POSTTRANSPLANT ORAL IRON-CHELATING THERAPY IN PATIENTS WITH beta-THALASSEMIA MAJOR


Yesilipek M. A., Karasu G., Kazik M., Uygun V., Ozturk Z.

PEDIATRIC HEMATOLOGY AND ONCOLOGY, cilt.27, sa.5, ss.374-379, 2010 (SCI-Expanded) identifier identifier identifier

  • Yayın Türü: Makale / Tam Makale
  • Cilt numarası: 27 Sayı: 5
  • Basım Tarihi: 2010
  • Doi Numarası: 10.3109/08880011003739463
  • Dergi Adı: PEDIATRIC HEMATOLOGY AND ONCOLOGY
  • Derginin Tarandığı İndeksler: Science Citation Index Expanded (SCI-EXPANDED), Scopus
  • Sayfa Sayıları: ss.374-379
  • Anahtar Kelimeler: bone marrow transplantation, iron overload, thalassemia, BONE-MARROW-TRANSPLANTATION, SERUM FERRITIN, OVERLOAD, DEFERASIROX, BURDEN
  • Akdeniz Üniversitesi Adresli: Evet

Özet

Allogeneic hematopoetic stem cell transplantation (HSCT) is the only radical cure of beta-thalassemia.
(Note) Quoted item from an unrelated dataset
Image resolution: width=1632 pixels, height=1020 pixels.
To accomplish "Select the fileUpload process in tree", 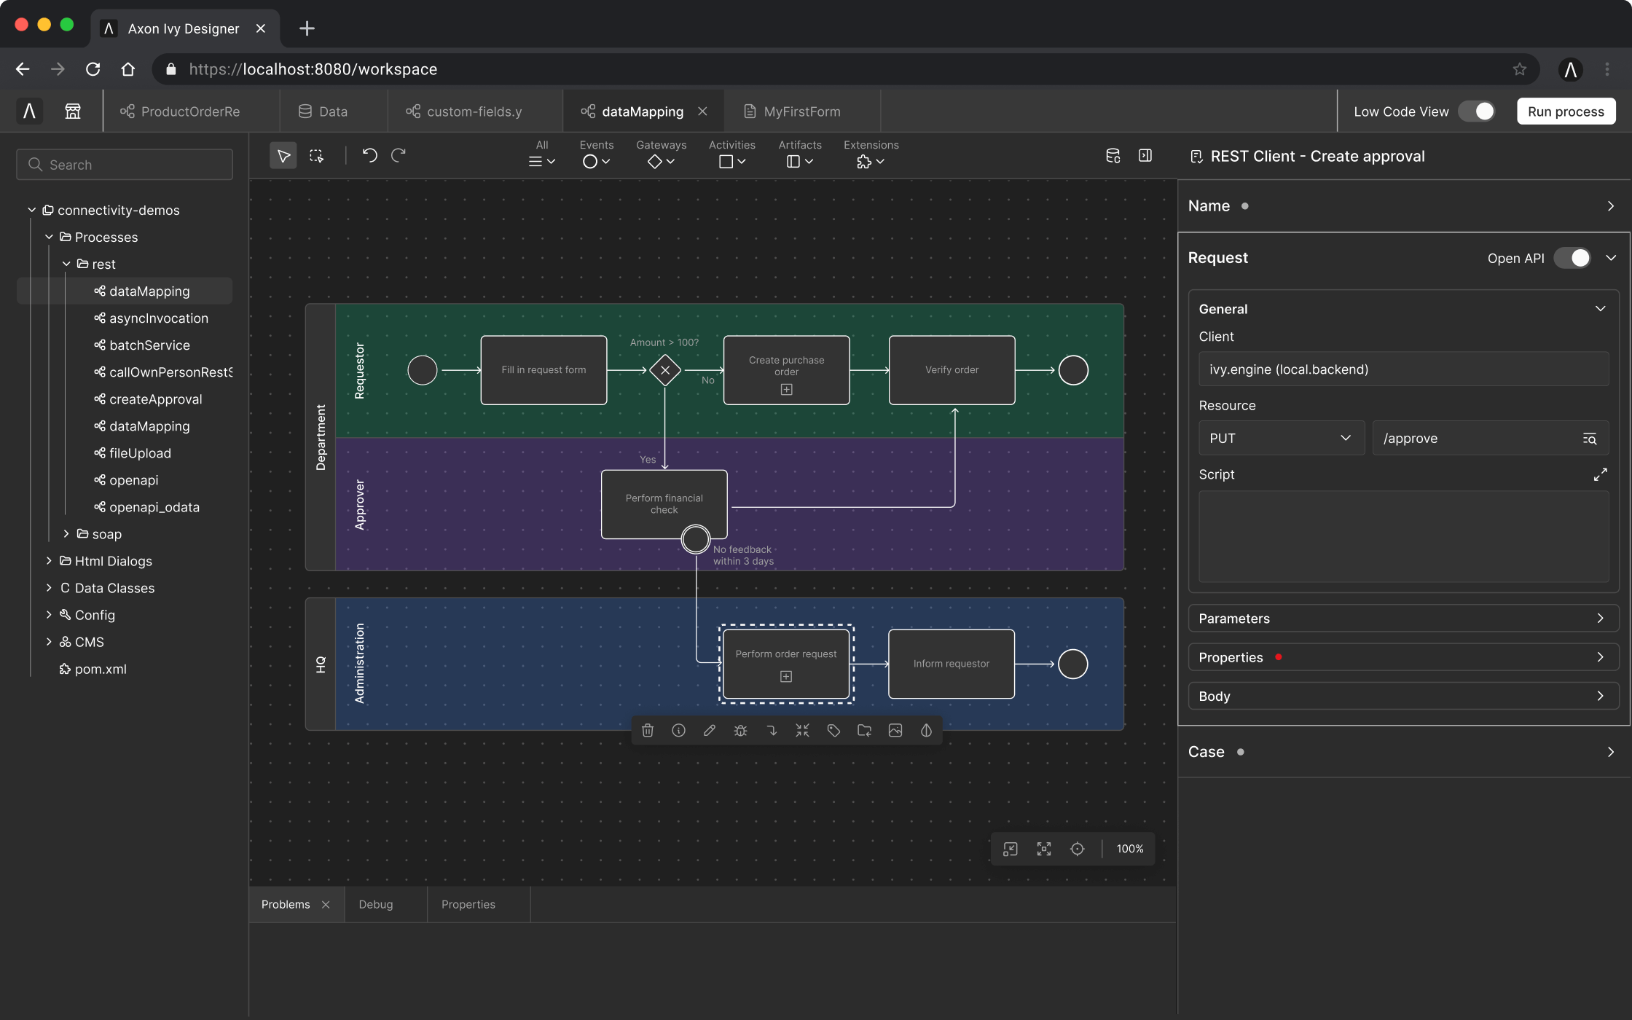I will (x=140, y=453).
However, iron overload remains a cause of morbidity and mortality in posttransplant period. The authors present 7 patients as a preliminary report who underwent bone marrow transplant (BMT) and received oral chelating therapy (deferasirox) because of poor compliance to phlebotomy and desferrioxamine. The patients investigated mainly for possible side effects of deferasirox. No negative effect was seen in aspartate aminotransferase (AST), alanine aminotransferase (ALT), hemoglobin (Hb), and donor chimerism of the patients while serum ferritin levels significantly reduced (P = .018). Although serum creatinin significantly increased (P = .034), it was in normal limits in all patients. The authors believe that this report shows promising findings to plan further studies to clarify clinical safety and efficacy of deferasirox in posttransplant period.